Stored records
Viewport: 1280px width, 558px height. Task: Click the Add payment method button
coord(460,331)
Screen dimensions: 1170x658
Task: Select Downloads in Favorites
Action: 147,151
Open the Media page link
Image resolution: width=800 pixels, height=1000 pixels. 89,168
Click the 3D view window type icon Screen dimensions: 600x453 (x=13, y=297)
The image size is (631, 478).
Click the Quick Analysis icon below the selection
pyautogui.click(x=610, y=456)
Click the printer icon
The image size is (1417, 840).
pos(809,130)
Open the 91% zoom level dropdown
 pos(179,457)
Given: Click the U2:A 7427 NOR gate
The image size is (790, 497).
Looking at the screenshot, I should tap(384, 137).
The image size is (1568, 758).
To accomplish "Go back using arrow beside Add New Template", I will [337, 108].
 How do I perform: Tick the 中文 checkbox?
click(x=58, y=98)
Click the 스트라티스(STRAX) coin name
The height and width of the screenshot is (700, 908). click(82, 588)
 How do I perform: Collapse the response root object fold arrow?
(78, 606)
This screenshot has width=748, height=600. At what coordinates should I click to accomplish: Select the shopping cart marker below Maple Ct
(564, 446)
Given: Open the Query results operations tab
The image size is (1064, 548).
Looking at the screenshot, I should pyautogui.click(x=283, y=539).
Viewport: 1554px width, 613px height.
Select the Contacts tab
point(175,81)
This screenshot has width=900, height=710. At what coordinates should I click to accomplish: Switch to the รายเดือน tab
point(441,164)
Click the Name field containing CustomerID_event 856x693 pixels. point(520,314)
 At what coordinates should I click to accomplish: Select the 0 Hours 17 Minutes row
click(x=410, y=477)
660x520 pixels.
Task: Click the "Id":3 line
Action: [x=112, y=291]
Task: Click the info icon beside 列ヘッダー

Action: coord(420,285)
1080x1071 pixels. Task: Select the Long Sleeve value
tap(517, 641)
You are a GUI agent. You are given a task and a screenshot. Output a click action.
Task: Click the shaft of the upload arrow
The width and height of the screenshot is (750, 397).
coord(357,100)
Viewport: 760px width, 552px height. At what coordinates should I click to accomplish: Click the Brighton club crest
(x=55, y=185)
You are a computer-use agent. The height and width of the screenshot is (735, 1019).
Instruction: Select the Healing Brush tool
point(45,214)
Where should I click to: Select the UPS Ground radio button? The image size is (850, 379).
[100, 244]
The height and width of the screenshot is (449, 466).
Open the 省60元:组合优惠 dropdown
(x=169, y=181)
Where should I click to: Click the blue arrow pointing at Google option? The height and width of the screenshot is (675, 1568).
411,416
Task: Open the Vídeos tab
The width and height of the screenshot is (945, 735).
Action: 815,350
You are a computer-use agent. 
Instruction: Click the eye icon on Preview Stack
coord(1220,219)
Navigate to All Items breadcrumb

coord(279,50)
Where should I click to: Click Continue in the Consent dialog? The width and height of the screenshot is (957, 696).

PROMPT> Return all of the entries word for word.

RESULT OF THIS EXERCISE>
Viewport: 1280px width, 558px height. Task: Click the Add payment method button
coord(460,331)
Screen dimensions: 1170x658
Task: Select Downloads in Favorites
Action: 147,151
Open the Media page link
Image resolution: width=800 pixels, height=1000 pixels. 89,168
Click the 3D view window type icon Screen dimensions: 600x453 (x=13, y=297)
The image size is (631, 478).
Click the Quick Analysis icon below the selection
pyautogui.click(x=610, y=456)
Click the printer icon
The image size is (1417, 840).
pos(809,130)
Open the 91% zoom level dropdown
 pos(179,457)
Given: Click the U2:A 7427 NOR gate
The image size is (790, 497).
Looking at the screenshot, I should tap(384, 137).
The image size is (1568, 758).
To accomplish "Go back using arrow beside Add New Template", I will [337, 108].
 How do I perform: Tick the 中文 checkbox?
click(x=58, y=98)
Click the 스트라티스(STRAX) coin name
The height and width of the screenshot is (700, 908). click(82, 588)
 How do I perform: Collapse the response root object fold arrow?
(78, 606)
This screenshot has width=748, height=600. At what coordinates should I click to accomplish: Select the shopping cart marker below Maple Ct
(564, 446)
Given: Open the Query results operations tab
The image size is (1064, 548).
Looking at the screenshot, I should pyautogui.click(x=283, y=539).
Viewport: 1554px width, 613px height.
Select the Contacts tab
point(175,81)
This screenshot has width=900, height=710. At what coordinates should I click to accomplish: Switch to the รายเดือน tab
point(441,164)
Click the Name field containing CustomerID_event 856x693 pixels. point(520,314)
 At what coordinates should I click to accomplish: Select the 0 Hours 17 Minutes row
click(x=410, y=477)
660x520 pixels.
Task: Click the "Id":3 line
Action: [x=112, y=291]
Task: Click the info icon beside 列ヘッダー

Action: coord(420,285)
1080x1071 pixels. Task: Select the Long Sleeve value
tap(517, 641)
You are a GUI agent. You are given a task and a screenshot. Output a click action.
Task: Click the shaft of the upload arrow
The width and height of the screenshot is (750, 397).
coord(357,100)
Viewport: 760px width, 552px height. At what coordinates should I click to accomplish: Click the Brighton club crest
(x=55, y=185)
You are a computer-use agent. The height and width of the screenshot is (735, 1019).
Instruction: Select the Healing Brush tool
point(45,214)
Where should I click to: Select the UPS Ground radio button? The image size is (850, 379).
[100, 244]
The height and width of the screenshot is (449, 466).
Open the 省60元:组合优惠 dropdown
(x=169, y=181)
Where should I click to: Click the blue arrow pointing at Google option? The height and width of the screenshot is (675, 1568).
411,416
Task: Open the Vídeos tab
The width and height of the screenshot is (945, 735).
Action: 815,350
You are a computer-use agent. 
Instruction: Click the eye icon on Preview Stack
coord(1220,219)
Navigate to All Items breadcrumb

coord(279,50)
Where should I click to: Click Continue in the Consent dialog? The width and height of the screenshot is (957, 696).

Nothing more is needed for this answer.